## EXERCISE AIM
Print the data that follows again, keeping every line exact.

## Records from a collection
—————

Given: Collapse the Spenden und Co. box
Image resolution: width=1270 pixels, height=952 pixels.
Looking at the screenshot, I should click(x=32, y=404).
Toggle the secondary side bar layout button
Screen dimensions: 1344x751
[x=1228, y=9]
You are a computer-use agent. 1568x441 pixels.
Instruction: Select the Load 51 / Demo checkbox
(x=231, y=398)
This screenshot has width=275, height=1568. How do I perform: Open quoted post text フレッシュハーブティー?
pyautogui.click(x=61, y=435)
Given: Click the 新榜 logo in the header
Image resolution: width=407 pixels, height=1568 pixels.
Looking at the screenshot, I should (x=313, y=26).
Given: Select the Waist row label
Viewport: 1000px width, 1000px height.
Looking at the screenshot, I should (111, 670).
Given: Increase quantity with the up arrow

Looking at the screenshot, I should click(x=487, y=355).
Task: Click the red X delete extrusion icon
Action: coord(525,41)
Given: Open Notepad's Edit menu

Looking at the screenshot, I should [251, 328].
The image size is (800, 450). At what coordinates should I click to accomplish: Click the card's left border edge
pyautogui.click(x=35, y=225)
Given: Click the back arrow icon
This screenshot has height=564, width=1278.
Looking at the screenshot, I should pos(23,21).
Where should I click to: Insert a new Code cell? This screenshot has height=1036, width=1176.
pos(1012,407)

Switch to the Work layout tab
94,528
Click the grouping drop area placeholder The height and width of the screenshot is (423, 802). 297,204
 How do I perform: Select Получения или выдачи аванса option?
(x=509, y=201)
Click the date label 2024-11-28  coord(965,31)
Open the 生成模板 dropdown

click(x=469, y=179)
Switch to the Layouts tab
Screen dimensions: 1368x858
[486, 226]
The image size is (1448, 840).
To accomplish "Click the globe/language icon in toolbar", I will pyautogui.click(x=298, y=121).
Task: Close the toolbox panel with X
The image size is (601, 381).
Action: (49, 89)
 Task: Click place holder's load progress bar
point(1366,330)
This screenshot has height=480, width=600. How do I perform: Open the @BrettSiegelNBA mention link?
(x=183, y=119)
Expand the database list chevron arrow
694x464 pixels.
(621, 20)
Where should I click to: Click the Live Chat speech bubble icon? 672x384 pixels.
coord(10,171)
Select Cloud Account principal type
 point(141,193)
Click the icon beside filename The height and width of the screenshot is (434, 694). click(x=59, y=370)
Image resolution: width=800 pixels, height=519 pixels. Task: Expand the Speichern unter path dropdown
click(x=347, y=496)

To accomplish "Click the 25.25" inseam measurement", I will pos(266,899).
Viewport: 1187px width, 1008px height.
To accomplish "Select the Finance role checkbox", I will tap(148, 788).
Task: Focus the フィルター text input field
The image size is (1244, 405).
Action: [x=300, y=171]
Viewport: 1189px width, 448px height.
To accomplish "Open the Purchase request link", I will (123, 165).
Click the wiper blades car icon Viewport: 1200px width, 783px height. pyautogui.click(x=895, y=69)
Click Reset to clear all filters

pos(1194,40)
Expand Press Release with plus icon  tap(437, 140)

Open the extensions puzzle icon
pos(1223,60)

—————

## WRITTEN ANSWER
Given: Collapse the Spenden und Co. box
Image resolution: width=1270 pixels, height=952 pixels.
Looking at the screenshot, I should click(x=32, y=404).
Toggle the secondary side bar layout button
Screen dimensions: 1344x751
[x=1228, y=9]
You are a computer-use agent. 1568x441 pixels.
Instruction: Select the Load 51 / Demo checkbox
(x=231, y=398)
This screenshot has width=275, height=1568. How do I perform: Open quoted post text フレッシュハーブティー?
pyautogui.click(x=61, y=435)
Given: Click the 新榜 logo in the header
Image resolution: width=407 pixels, height=1568 pixels.
Looking at the screenshot, I should (x=313, y=26).
Given: Select the Waist row label
Viewport: 1000px width, 1000px height.
Looking at the screenshot, I should (111, 670).
Given: Increase quantity with the up arrow

Looking at the screenshot, I should click(x=487, y=355).
Task: Click the red X delete extrusion icon
Action: coord(525,41)
Given: Open Notepad's Edit menu

Looking at the screenshot, I should [251, 328].
The image size is (800, 450). At what coordinates should I click to accomplish: Click the card's left border edge
pyautogui.click(x=35, y=225)
Given: Click the back arrow icon
This screenshot has height=564, width=1278.
Looking at the screenshot, I should pos(23,21).
Where should I click to: Insert a new Code cell? This screenshot has height=1036, width=1176.
pos(1012,407)

Switch to the Work layout tab
94,528
Click the grouping drop area placeholder The height and width of the screenshot is (423, 802). 297,204
 How do I perform: Select Получения или выдачи аванса option?
(x=509, y=201)
Click the date label 2024-11-28  coord(965,31)
Open the 生成模板 dropdown

click(x=469, y=179)
Switch to the Layouts tab
Screen dimensions: 1368x858
[486, 226]
The image size is (1448, 840).
To accomplish "Click the globe/language icon in toolbar", I will pyautogui.click(x=298, y=121).
Task: Close the toolbox panel with X
The image size is (601, 381).
Action: (49, 89)
 Task: Click place holder's load progress bar
point(1366,330)
This screenshot has height=480, width=600. How do I perform: Open the @BrettSiegelNBA mention link?
(x=183, y=119)
Expand the database list chevron arrow
694x464 pixels.
(621, 20)
Where should I click to: Click the Live Chat speech bubble icon? 672x384 pixels.
coord(10,171)
Select Cloud Account principal type
 point(141,193)
Click the icon beside filename The height and width of the screenshot is (434, 694). click(x=59, y=370)
Image resolution: width=800 pixels, height=519 pixels. Task: Expand the Speichern unter path dropdown
click(x=347, y=496)

To accomplish "Click the 25.25" inseam measurement", I will pos(266,899).
Viewport: 1187px width, 1008px height.
To accomplish "Select the Finance role checkbox", I will tap(148, 788).
Task: Focus the フィルター text input field
The image size is (1244, 405).
Action: [x=300, y=171]
Viewport: 1189px width, 448px height.
To accomplish "Open the Purchase request link", I will (123, 165).
Click the wiper blades car icon Viewport: 1200px width, 783px height. pyautogui.click(x=895, y=69)
Click Reset to clear all filters

pos(1194,40)
Expand Press Release with plus icon  tap(437, 140)

Open the extensions puzzle icon
pos(1223,60)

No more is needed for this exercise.